The undertakings also require influencers to comply with the UK Code of Non-Broadcasting Advertising, Sales Promotion and Direct Marketing, and in particular section 2 on the Recognition of Marketing Communications (which sets out rules to ensure marketing materials are clearly identified as such) and section 3 on Misleading Advertising (which sets out rules to ensure advertisements are not materially misleading), and associated guidelines published by the Advertising Standards Authority (“ASA”).

Further guidance

In September 2018, the CMA, ASA and the Committee of Advertising Practice (“CAP”), published guidelines for social media influencers on advertising.  The guidelines specify which rules apply to advertising on social media, and which social media posts will be deemed advertising.  The guidelines also illustrate how social media influencers can make clear to consumers that a post is sponsored, e.g., by including labels such as “#Ad” or “Advertising”.  The guidelines warn against using “riskier labels” such as “Sponsor”, or “in association with,” or simply mentioning the brand name.

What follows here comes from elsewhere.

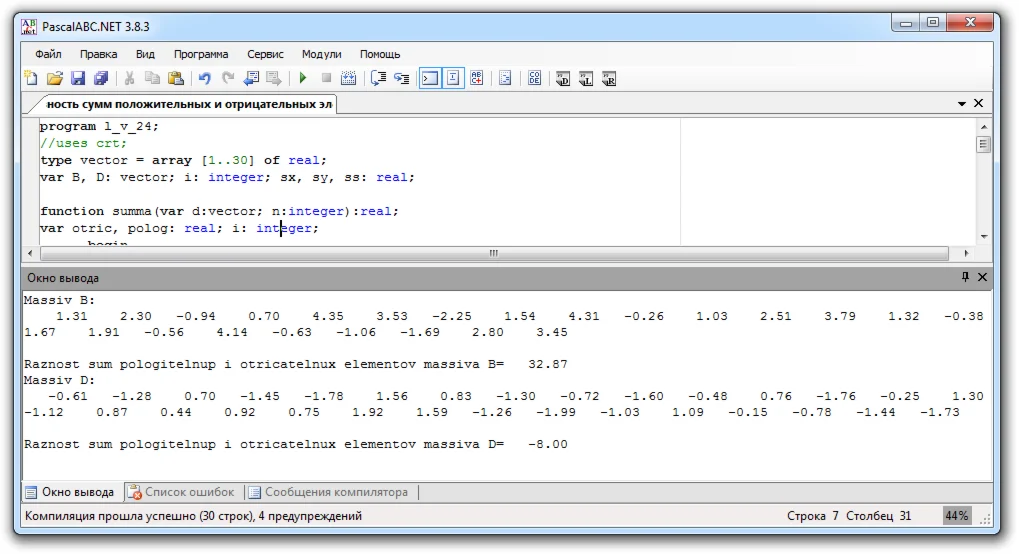This screenshot has width=1019, height=554.
Task: Toggle pin on the output panel
Action: pyautogui.click(x=965, y=277)
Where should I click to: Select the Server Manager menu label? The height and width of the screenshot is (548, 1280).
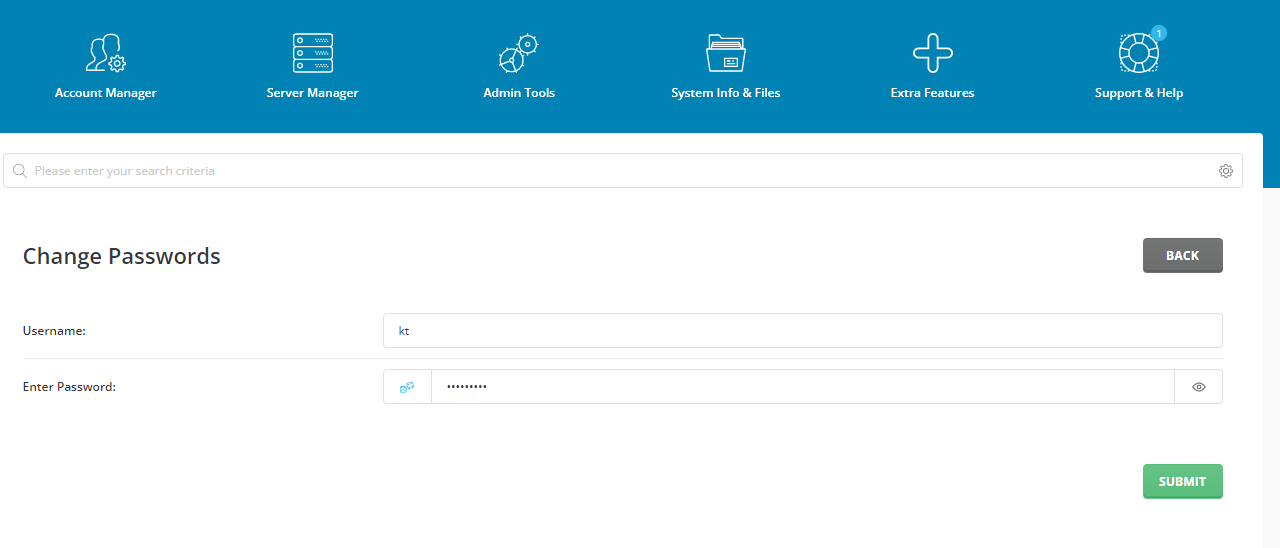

The CMA has also published further guidelines for social media influencers on transparency with followers.  In the guidelines, the CMA sets out examples of practices which it does believe sufficiently identify the post as sponsored, but also practices that the CMA considers do not go far enough.  The CMA notes that the use of the tag “#ad” is valid, but warn that the tag should not be “hidden at the end of or among other text and/or hashtags.”  This suggests the CMA may not consider the current (frequent) practice, of merely putting “#ad” at the end of each sponsored post description (often after a string of other tags), as sufficient.